### WHAT IS BEING ASKED:
Pick out every line in the material below that contains the string "with", treating uppercase and lowercase as different.

* * * * *

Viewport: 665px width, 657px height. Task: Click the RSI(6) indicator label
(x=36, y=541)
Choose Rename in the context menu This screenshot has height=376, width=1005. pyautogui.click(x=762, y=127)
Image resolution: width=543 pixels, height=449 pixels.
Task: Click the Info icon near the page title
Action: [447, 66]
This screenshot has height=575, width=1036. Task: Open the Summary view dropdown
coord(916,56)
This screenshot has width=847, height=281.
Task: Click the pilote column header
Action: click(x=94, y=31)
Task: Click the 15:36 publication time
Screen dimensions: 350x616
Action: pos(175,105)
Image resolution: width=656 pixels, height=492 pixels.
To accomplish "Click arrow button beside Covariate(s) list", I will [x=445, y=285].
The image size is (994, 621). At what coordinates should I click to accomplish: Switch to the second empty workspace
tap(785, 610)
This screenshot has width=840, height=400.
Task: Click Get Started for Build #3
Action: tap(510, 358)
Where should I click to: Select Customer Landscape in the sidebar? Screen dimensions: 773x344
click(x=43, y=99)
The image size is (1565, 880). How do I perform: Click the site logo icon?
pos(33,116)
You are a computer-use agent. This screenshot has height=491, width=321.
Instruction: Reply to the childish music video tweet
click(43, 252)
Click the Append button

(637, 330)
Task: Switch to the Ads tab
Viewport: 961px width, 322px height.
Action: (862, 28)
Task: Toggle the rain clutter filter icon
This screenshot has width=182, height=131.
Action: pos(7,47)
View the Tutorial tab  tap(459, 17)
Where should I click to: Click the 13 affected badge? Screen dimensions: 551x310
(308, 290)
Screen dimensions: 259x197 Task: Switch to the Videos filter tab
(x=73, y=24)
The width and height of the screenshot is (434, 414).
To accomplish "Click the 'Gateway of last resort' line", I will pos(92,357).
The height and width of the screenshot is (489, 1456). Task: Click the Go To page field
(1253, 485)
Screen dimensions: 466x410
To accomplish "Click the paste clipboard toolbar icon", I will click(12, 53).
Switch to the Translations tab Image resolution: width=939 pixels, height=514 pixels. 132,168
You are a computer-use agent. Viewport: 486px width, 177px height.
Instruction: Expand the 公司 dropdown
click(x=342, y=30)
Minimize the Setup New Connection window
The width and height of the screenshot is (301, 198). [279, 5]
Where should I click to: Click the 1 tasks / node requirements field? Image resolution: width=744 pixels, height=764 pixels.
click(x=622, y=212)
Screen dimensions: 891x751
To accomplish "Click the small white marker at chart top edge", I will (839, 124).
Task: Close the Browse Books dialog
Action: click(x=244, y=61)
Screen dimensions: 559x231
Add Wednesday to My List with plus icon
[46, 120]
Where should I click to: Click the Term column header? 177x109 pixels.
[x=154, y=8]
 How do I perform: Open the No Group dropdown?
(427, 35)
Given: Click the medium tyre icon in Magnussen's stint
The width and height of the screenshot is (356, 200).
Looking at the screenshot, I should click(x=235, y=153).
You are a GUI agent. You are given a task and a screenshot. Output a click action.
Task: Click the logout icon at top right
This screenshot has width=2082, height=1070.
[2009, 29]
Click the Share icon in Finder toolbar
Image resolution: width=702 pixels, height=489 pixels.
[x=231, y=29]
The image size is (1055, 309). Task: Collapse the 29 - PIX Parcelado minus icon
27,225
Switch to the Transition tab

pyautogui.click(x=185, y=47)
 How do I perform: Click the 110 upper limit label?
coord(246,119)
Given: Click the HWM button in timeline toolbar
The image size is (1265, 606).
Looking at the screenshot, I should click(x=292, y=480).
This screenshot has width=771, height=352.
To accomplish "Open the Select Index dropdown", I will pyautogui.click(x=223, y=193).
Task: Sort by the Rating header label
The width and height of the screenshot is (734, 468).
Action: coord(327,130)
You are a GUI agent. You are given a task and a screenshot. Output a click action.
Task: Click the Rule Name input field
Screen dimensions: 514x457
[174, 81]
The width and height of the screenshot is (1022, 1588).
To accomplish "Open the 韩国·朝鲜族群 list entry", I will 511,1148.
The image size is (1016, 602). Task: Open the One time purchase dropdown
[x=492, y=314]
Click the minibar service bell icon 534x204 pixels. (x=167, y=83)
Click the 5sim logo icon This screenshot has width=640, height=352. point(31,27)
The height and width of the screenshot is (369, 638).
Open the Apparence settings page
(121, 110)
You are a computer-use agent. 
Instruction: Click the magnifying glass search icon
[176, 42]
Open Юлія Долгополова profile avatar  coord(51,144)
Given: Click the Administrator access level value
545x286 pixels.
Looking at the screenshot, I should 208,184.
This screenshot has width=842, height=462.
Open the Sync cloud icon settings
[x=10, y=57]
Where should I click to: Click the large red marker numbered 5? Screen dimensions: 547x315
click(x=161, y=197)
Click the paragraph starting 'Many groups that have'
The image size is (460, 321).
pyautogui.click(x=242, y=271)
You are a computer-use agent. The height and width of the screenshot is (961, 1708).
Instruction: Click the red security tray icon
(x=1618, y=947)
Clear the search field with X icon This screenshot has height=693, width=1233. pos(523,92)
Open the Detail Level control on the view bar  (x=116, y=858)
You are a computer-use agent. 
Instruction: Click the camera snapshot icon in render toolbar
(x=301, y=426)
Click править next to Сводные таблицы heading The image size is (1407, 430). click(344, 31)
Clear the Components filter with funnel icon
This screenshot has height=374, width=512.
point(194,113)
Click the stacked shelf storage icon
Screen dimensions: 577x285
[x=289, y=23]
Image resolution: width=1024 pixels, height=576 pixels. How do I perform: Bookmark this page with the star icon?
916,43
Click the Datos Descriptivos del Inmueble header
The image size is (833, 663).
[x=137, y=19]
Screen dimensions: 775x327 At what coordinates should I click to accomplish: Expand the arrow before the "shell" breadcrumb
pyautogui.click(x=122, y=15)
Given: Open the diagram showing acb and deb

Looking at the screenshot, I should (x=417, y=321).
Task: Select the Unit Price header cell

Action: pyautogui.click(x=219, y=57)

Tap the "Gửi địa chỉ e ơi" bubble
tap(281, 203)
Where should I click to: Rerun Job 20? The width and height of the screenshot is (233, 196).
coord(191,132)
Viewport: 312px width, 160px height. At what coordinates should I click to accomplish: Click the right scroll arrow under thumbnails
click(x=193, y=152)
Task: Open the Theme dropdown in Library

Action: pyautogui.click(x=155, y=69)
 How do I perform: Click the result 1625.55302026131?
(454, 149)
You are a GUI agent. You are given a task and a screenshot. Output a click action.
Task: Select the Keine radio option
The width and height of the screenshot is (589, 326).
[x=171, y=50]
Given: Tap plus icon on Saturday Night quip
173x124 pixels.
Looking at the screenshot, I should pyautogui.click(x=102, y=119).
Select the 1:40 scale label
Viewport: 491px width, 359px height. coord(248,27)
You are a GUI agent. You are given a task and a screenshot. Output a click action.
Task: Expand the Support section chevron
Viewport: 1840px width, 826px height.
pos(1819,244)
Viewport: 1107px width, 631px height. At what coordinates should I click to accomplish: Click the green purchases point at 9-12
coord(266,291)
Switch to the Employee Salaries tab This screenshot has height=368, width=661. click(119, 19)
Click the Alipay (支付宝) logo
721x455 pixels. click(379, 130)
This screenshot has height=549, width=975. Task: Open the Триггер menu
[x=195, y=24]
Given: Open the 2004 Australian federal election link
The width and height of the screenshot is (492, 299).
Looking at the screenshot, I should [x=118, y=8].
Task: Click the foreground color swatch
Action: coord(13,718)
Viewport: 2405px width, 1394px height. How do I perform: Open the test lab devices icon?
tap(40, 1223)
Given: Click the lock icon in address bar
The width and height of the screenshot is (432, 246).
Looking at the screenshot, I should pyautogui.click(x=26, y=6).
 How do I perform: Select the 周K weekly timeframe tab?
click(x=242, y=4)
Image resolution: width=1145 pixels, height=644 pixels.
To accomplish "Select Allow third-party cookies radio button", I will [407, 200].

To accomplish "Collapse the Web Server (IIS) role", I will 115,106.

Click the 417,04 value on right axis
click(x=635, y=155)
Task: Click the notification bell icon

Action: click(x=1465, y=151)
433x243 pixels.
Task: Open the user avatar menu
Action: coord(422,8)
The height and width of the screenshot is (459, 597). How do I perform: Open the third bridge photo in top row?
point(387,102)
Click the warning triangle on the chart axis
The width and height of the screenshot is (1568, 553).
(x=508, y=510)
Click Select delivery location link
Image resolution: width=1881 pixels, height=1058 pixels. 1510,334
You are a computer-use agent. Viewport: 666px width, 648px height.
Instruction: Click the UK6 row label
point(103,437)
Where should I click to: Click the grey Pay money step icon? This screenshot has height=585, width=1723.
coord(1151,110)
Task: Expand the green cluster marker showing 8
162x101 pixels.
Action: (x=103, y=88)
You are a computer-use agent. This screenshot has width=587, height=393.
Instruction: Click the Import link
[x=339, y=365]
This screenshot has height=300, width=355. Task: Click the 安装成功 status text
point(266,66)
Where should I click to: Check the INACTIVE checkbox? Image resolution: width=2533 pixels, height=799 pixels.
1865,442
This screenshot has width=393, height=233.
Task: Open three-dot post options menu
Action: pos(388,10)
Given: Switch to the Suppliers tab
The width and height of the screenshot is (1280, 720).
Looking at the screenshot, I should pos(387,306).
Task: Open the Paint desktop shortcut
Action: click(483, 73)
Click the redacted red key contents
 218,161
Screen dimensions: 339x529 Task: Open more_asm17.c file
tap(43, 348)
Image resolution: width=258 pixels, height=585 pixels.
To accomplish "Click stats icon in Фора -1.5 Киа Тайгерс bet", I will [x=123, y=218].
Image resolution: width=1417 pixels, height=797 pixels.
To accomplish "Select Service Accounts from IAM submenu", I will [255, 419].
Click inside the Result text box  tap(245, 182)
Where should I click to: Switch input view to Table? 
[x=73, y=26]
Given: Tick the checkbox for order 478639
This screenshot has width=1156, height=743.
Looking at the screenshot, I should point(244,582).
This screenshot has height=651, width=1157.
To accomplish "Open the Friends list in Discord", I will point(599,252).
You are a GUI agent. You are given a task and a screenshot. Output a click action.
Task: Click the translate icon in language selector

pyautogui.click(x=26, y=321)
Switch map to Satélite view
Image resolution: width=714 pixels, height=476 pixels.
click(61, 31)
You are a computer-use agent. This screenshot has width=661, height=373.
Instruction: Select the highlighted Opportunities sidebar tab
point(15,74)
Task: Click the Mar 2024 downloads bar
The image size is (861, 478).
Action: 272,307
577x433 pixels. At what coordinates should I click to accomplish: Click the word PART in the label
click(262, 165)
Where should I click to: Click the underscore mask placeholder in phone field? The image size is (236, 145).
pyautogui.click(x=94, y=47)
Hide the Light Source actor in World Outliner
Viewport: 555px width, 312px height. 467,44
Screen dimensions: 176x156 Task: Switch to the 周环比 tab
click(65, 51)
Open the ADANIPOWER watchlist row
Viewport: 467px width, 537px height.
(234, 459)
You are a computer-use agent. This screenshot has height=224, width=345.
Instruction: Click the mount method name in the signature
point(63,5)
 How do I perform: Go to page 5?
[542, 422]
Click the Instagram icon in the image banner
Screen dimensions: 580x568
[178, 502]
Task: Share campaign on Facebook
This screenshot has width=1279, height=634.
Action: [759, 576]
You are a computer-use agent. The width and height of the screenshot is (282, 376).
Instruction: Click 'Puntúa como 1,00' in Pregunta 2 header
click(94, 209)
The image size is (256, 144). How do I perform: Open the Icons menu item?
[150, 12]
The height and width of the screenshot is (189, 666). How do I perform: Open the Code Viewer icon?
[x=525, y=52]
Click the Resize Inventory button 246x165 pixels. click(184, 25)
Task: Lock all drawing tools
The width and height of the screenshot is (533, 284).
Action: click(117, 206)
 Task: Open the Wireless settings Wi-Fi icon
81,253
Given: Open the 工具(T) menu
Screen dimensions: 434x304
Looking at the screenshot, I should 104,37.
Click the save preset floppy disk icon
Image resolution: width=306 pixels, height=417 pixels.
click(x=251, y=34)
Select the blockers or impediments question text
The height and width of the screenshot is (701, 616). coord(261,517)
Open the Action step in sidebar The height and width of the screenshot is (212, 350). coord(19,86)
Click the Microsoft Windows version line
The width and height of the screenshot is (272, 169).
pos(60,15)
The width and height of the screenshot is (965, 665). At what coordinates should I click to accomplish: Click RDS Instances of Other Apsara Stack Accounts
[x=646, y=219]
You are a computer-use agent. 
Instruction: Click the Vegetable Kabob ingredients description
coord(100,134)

* * * * *

### CORRECT RESULT:
Add Wednesday to My List with plus icon
Clear the search field with X icon This screenshot has height=693, width=1233. pos(523,92)
Clear the Components filter with funnel icon
Image resolution: width=1024 pixels, height=576 pixels. How do I perform: Bookmark this page with the star icon?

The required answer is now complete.